By Mary O’Connor, BBC News
Folic acid is to be added to UK flour to help prevent spinal birth defects in babies, the government has announced. Women are advised to take the B vitamin – which can guard against spina bifida in unborn babies – before and during pregnancy, but many do not.
It is thought that adding folic acid to flour could prevent up to 200 birth defects a year. The new rules will only apply to non-wholemeal wheat flour, with gluten-free foods and wholemeal flour exempt.
Mandatory fortification – which the government ran a public consultation on in 2019 – will see everybody who eats foods such as bread getting more folic acid in their diets.

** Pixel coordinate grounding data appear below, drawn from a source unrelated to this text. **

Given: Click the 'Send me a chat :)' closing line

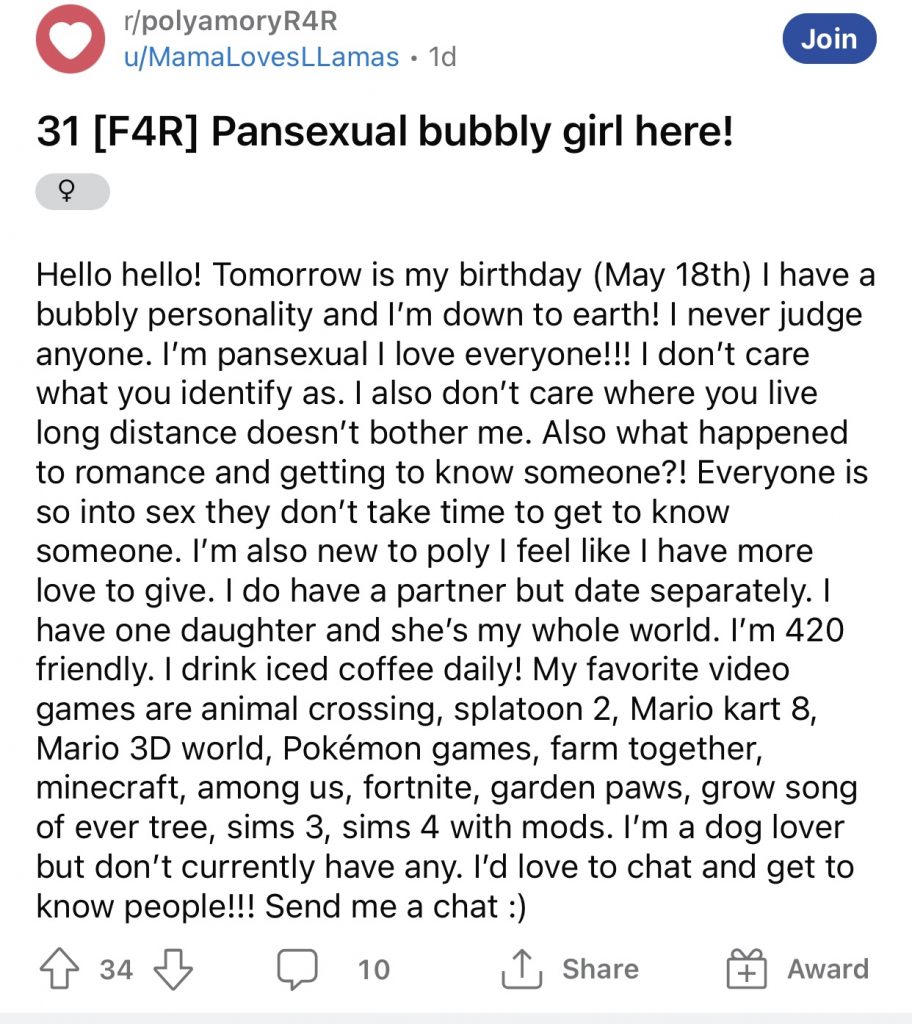Looking at the screenshot, I should [395, 906].
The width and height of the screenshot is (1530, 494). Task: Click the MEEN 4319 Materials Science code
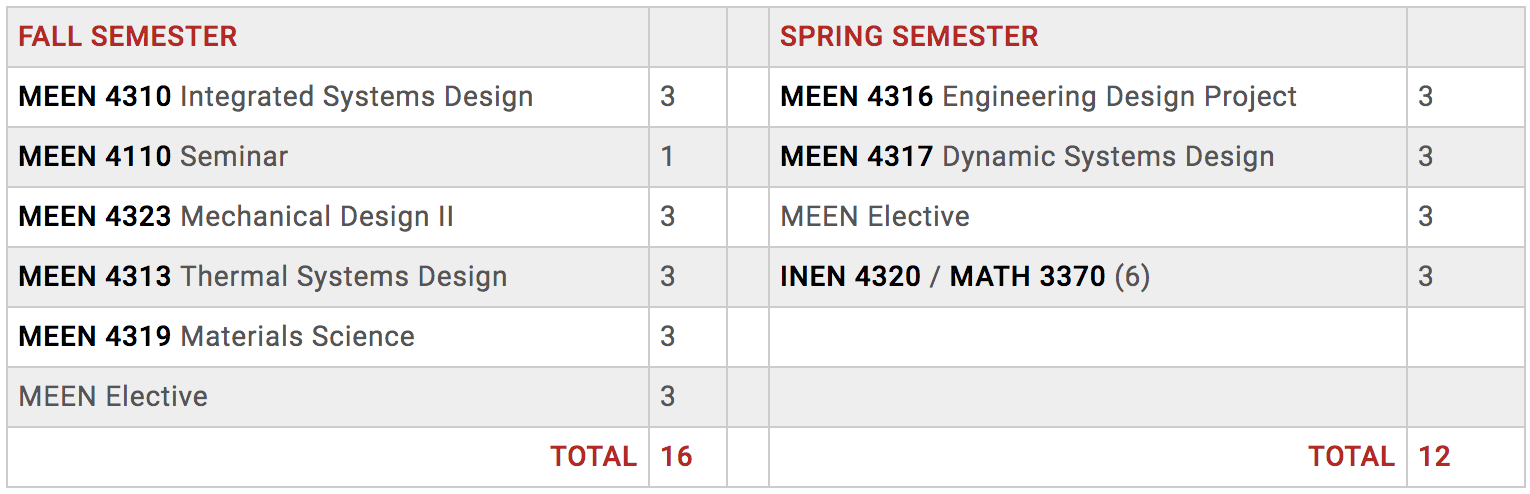point(95,337)
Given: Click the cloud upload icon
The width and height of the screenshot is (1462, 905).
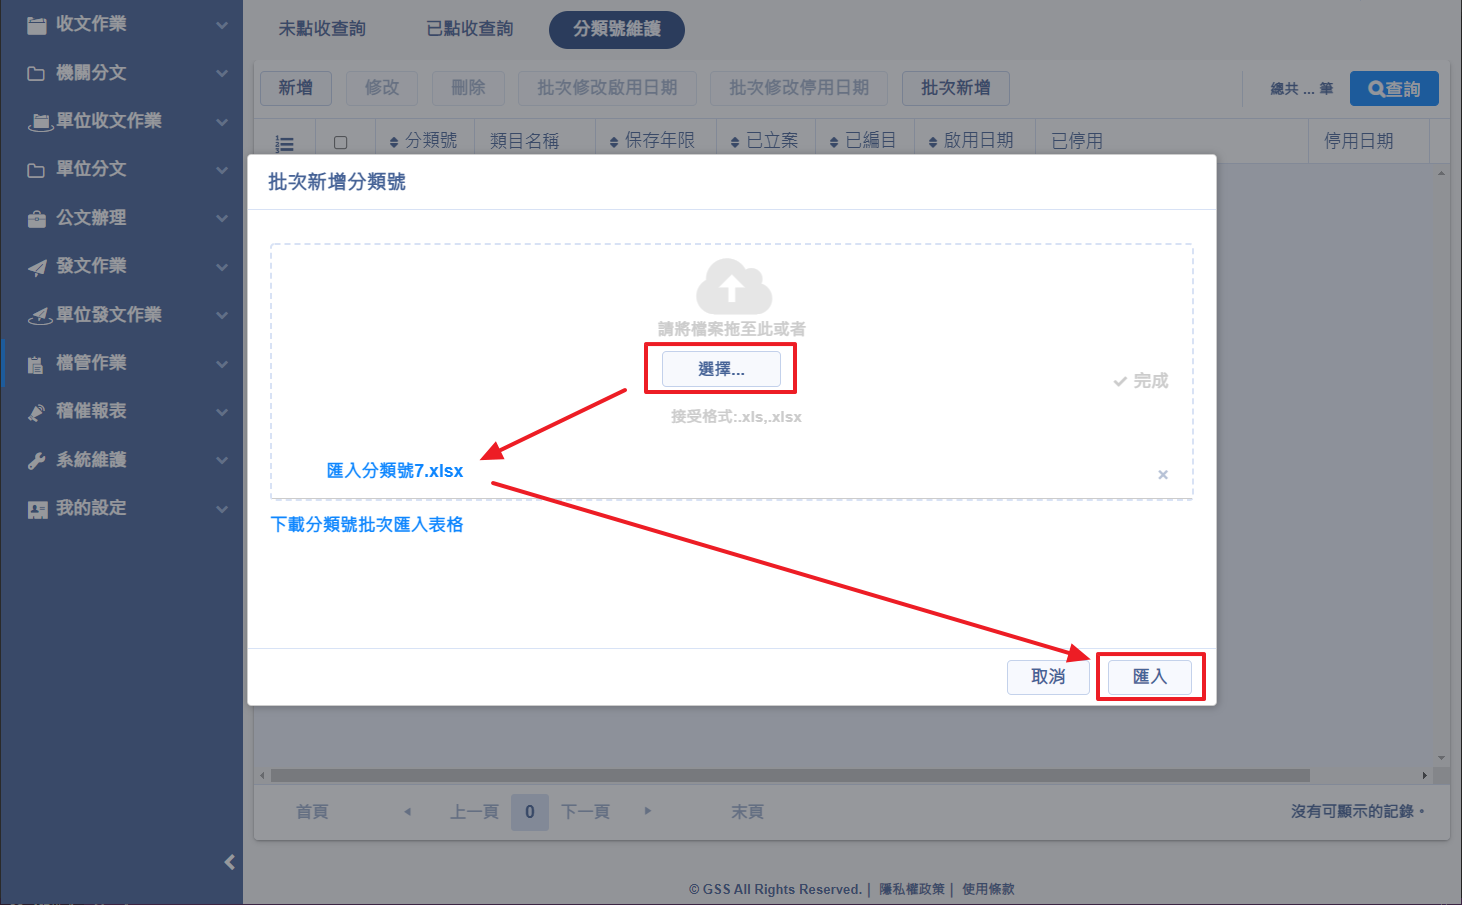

Neural tube defects, such as spina bifida (abnormal development of the spine) and anencephaly, a life-limiting condition which affects the brain, affect about 1,000 pregnancies per year in the UK. Many babies diagnosed with spina bifida survive into adulthood, but will experience life-long impairment.
Women are advised to take 400 micrograms of folic acid a day for at least a month before conception and up to the 12th week of pregnancy. But about half of pregnancies are unplanned and women are not always aware they should take the supplement – or forget to.
Folic acid is added to flour in more than 80 countries – and when it was added to bread in Australia, neural tube defects fell by 14%. However, there have previously been concerns that mandatory fortification could have unintended health effects, such as masking a vitamin B12 deficiency or increasing the risk of colon cancer.
But the government’s independent advisory body – the Scientific Advisory Committee on Nutrition – has been satisfied that these concerns are not supported by the evidence. Since World War Two, the UK’s non-wholemeal flour has been fortified with iron, calcium and two other B vitamins – thiamin and niacin.